Exercise requirements => Put the lines below into a JSON list of strings, one string for each line. Skip blank lines and leave the pictures out.
____ Given records
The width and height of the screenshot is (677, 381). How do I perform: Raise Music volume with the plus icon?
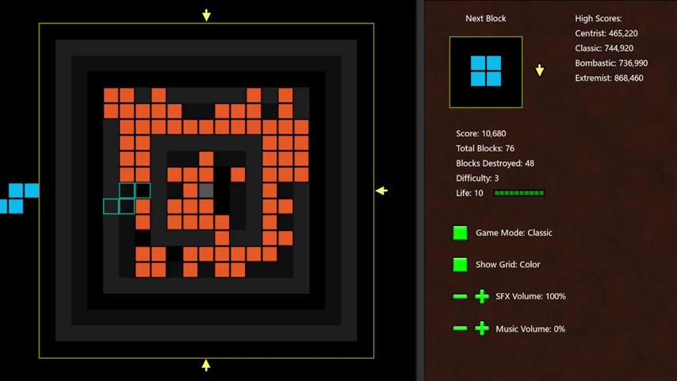481,329
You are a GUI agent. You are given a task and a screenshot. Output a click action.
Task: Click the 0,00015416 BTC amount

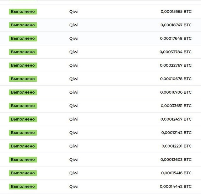point(176,173)
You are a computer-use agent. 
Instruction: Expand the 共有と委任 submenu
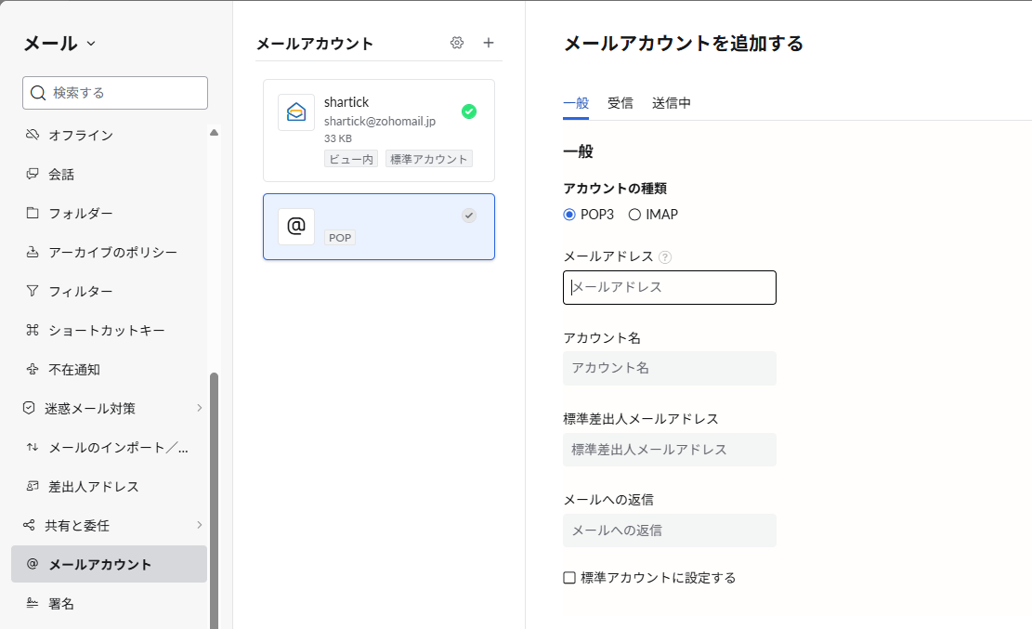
________
Answer to the task =>
[
  "The width and height of the screenshot is (677, 381). How do I perform: Raise Music volume with the plus icon?",
  "481,329",
  "You are a GUI agent. You are given a task and a screenshot. Output a click action.",
  "Task: Click the 0,00015416 BTC amount",
  "point(176,173)",
  "You are a computer-use agent. ",
  "Instruction: Expand the 共有と委任 submenu"
]